Bokator is an ancient battlefield martial art used by ancient Khmer military groups.  It is one of the oldest existing fighting systems originating from Cambodia.

Oral tradition indicates that bokator (or an early form thereof) was the close quarter combat system used by the ancient Cambodian armies before the founding of Angkor. A common misconception is that bokator refers to all Khmer/Cambodian martial arts, while in reality it only represents one particular style.

Style overview

Bokator is characterized by hand to hand combat along with heavy use of weapons.  Bokator uses a diverse array of elbow and knee strikes, shin kicks, submissions and ground fighting.  Some of the weapons used in bokator include the bamboo staff, short sticks, sword and lotus stick(20 cm long wooden
weapon).  

When fighting, bokator exponents still wear the uniforms of ancient Khmer armies. A krama (scarf) is folded around their waist and blue and red silk cords called, sangvar day are tied around the combatants head and biceps. In the past the cords were believed to be enchanted to increase strength, although now they are just ceremonial.

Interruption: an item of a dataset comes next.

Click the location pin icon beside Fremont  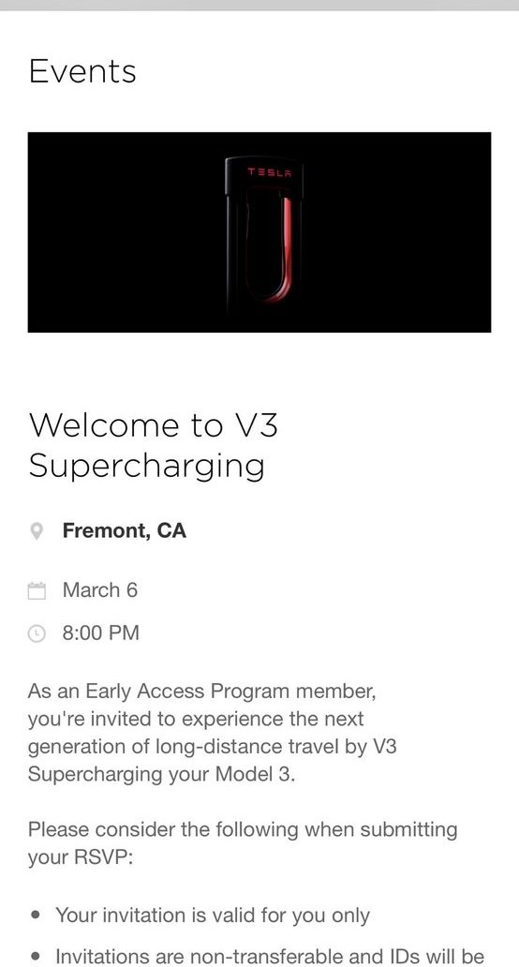(x=37, y=531)
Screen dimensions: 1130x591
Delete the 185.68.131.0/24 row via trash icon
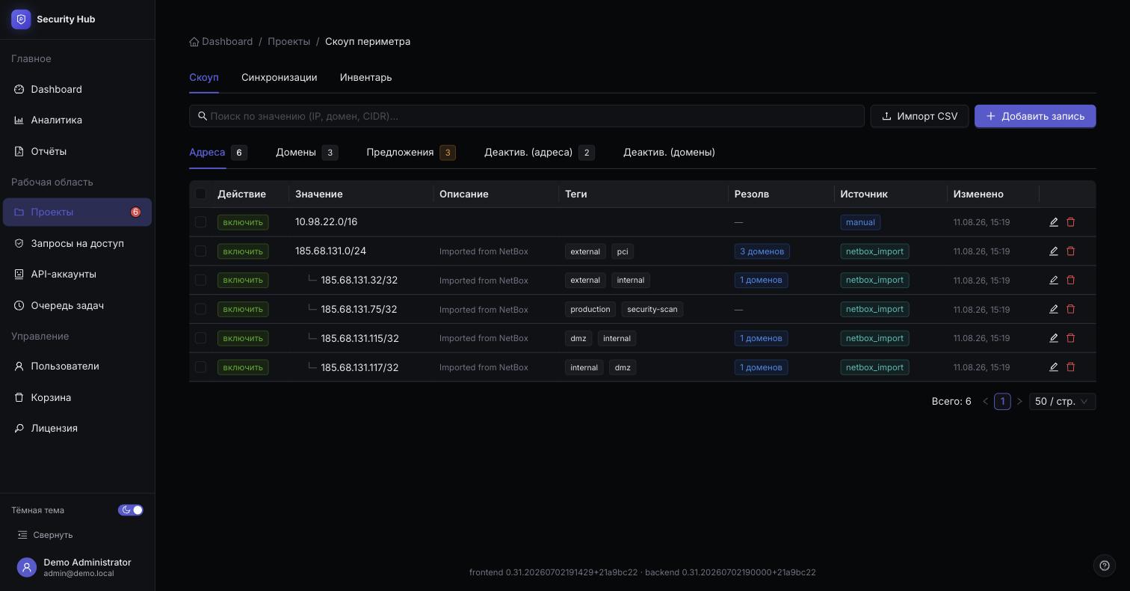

The art contains 341 sets which, like many other Asian martial arts, are based on the study of life in nature. For example, there are styles of elephant, duck, crab, horse, bird and crocodile with each containing several techniques.  Unlike its neighbors, Cambodia has a history of being a Hindu nation.  In addition to animal styles, bokator has techniques based on Hindu deities such as hanuman and apsara.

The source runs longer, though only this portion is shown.